Traditionell zur Außenpolitik sprach der
Vorsitzende der FDP-Fraktion im Bundestag, Wolfgang Gerhardt. Zur
transatlantischen Zusammenarbeit gebe es keine wirkliche
Alternative, allerdings müsse auf beiden Seiten ein Umdenken
einsetzen. Ein amerikanischer Präsident könne nicht
allein über Krieg und Frieden entscheiden, dies sei Aufgabe
der Vereinten Nationen. Gerhardt unterstützt die
Bemühungen von Bundeskanzler Schröder um einen
ständigen Sitz Deutschlands im UN-Sicherheitsrat. Ansonsten
ist Gerhardt mit der deutschen Außenpolitik unzufrieden. Der
Nahost-Friedensprozess komme nicht voran, von einer
Afrika-Strategie könne keine Rede sein, Lateinamerika werde
"stiefmütterlich behandelt" und die Asien-Politik werde der
Bedeutung der Region nicht gerecht, sagte der Fraktionsvorsitzende.
Deutschalnd habe sich außenpolitisch zwischen alle Stühle
manövriert, eine außenpolitische Strategie sei
nötig. Schließlich wünschte sich Gerhardt ein
verstärktes deutsches Engagement im Irak, denn keine Seite
könne ein Interesse daran haben, dass der Wiederaufbau
scheitere, egal, wie man zum Krieg gestanden habe. Eine Entsendung
deutscher Soldaten in den Irak lehnt die FDP aber strikt ab. Der
Parteitag verabschiedete dann liberale Leitsätze zur
Außenpolitik; darin wird auf eine stärkere, aber auch
kritische transatlantische Kooperation gesetzt.

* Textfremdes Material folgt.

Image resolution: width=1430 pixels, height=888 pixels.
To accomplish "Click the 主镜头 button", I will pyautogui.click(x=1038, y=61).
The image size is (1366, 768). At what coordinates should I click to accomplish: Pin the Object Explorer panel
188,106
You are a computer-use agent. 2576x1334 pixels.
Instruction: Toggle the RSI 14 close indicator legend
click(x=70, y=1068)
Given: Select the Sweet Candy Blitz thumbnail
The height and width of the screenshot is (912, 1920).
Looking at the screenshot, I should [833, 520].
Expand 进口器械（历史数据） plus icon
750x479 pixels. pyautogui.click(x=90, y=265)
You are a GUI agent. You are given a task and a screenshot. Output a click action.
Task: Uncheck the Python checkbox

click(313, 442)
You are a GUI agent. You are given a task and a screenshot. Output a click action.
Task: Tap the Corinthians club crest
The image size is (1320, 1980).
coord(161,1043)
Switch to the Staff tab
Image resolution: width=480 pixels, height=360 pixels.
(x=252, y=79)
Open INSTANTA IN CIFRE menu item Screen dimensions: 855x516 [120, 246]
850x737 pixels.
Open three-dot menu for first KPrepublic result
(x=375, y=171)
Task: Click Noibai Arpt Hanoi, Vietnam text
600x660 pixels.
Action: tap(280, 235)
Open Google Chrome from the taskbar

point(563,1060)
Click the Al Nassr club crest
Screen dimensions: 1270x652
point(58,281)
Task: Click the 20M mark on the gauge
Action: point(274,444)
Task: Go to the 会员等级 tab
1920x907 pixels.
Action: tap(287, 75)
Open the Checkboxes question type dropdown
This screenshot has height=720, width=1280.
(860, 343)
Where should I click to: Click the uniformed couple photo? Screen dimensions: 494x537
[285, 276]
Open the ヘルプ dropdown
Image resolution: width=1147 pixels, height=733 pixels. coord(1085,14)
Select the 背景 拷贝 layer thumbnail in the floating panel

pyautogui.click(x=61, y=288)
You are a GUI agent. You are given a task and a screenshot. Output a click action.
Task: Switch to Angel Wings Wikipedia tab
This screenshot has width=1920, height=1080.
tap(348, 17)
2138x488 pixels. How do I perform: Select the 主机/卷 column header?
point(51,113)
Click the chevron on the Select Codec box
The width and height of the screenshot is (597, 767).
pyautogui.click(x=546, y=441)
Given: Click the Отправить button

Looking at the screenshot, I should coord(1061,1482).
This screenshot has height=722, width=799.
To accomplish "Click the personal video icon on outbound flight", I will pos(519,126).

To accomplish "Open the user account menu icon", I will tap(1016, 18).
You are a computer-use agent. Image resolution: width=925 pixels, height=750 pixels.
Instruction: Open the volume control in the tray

Eine geplante Debatte zur Innen- und
Rechtspolitik fand aus Zeitgründen nicht statt, die Vorlagen
wurden an den Bundesvorstand oder den nächsten Parteitag
überwiesen. Gerade so strittige Themen wie Sterbehilfe,
Haschischkonsum, großer Lauschangriff oder Einsatz verdeckter
Ermittler stehen ebenso wie der Gesamtbereich Bildung noch auf der
liberalen Agenda.
Für mehr Bürgernähe in Europa
setzte sich die Spitzenkandidatin der FDP zur Europawahl, Silvana
Koch-Mehrin, ein: "Wir fordern, dass die Menschen in Deutschland
auch über die europäische Verfassung entscheiden
dürfen." Denn die besten Politiker in Europa seien die
Wähler selbst. "Wir wollen kein Europa der Staatsgipfel hinter
verschlossenen Türen, sondern ein Europa der
Bürger."
In einem folgten die Delegierten ihrer
Parteiführung nicht. Die mit rund 13 Millionen Euro
verschuldete Bundespartei sollte finanziell besser ausgestattet
werden. Dazu sollte jeder Kreisverband die pro Mitglied
abzuführende Grundumlage von 1,10 Euro im Monat auf 2,20 Euro
verdoppeln. Die Satzungsänderung mußte mit
Zweidrittel-Mehrheit beschlossen werden - am Ende fehlten nur
wenige, aber entscheidende Stimmen.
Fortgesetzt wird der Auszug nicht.